• **Activity**
Report every line of the records that includes the word "input".
═════ Exercise material
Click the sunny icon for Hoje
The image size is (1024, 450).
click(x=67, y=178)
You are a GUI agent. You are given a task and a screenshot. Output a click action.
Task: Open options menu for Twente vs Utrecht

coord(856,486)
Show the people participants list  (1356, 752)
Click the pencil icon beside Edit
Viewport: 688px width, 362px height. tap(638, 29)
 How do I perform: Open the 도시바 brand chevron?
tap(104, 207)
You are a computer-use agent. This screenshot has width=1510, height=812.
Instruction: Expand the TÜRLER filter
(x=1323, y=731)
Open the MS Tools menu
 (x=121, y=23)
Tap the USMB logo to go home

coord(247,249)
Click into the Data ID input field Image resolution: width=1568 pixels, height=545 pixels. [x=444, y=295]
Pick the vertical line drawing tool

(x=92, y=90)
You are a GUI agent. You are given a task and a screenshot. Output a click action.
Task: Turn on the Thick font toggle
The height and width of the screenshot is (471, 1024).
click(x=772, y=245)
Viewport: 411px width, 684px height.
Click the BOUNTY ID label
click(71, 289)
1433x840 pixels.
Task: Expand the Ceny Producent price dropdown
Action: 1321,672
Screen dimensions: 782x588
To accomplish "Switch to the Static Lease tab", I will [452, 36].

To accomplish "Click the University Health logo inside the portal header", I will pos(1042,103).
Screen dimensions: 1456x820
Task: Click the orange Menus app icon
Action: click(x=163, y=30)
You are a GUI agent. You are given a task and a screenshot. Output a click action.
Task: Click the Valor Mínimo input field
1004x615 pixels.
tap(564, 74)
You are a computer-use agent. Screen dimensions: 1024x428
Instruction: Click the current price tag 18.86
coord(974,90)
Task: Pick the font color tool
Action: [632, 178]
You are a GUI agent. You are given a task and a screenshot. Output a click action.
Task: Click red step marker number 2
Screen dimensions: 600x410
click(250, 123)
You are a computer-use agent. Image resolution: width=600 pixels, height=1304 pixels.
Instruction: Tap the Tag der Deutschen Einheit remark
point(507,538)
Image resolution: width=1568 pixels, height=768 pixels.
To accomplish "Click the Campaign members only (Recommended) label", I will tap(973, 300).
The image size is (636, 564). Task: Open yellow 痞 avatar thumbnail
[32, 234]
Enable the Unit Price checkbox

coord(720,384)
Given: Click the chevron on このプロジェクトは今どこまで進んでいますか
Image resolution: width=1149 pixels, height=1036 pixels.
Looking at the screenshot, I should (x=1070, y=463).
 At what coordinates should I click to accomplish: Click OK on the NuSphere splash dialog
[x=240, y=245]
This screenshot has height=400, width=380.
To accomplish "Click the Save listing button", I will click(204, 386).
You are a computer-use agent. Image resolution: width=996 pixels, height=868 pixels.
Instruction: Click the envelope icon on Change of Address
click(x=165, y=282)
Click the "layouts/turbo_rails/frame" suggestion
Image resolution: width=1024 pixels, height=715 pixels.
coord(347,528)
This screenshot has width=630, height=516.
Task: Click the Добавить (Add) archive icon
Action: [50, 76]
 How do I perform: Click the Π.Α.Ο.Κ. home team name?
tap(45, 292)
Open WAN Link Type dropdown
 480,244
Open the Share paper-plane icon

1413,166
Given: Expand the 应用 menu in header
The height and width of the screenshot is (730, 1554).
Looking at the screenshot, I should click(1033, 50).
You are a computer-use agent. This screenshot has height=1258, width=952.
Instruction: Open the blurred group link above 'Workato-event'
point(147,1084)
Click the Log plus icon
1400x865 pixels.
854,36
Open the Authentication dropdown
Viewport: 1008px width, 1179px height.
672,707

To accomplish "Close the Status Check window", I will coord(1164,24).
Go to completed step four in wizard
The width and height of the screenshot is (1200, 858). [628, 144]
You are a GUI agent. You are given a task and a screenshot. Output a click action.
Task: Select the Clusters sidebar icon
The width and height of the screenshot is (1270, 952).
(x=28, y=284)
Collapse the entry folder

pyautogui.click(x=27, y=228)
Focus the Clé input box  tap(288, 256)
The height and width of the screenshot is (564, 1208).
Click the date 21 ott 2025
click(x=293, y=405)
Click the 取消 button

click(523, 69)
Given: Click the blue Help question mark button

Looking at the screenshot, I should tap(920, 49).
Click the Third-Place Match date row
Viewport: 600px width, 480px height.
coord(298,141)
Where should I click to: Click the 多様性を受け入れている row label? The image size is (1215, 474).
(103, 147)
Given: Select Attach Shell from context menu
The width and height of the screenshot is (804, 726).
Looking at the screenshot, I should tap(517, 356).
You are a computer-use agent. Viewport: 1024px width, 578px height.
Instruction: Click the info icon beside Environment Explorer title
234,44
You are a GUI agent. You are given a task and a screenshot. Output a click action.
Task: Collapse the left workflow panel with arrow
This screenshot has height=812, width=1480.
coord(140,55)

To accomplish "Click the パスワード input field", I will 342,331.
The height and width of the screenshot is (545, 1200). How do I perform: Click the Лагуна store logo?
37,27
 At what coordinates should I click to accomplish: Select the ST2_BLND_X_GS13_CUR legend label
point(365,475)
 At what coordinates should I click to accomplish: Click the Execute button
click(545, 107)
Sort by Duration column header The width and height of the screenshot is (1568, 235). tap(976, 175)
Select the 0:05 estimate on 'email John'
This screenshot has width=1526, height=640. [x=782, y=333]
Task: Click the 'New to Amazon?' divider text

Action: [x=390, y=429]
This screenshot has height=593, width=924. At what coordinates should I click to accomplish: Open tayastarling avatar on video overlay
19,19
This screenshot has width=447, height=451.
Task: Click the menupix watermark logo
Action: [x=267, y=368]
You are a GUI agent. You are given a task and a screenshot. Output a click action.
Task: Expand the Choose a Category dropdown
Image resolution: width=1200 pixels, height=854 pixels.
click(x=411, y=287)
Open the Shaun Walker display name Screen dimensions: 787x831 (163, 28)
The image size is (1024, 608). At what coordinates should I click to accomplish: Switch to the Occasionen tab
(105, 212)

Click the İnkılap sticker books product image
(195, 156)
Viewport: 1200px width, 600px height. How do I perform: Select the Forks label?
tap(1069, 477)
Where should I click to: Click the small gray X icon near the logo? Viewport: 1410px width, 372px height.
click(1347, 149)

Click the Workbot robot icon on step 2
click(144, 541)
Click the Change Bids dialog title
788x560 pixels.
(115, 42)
══════════
• **Solution to the problem**
Click into the Data ID input field Image resolution: width=1568 pixels, height=545 pixels. [x=444, y=295]
Task: Click the Valor Mínimo input field
Focus the Clé input box  tap(288, 256)
To accomplish "Click the パスワード input field", I will 342,331.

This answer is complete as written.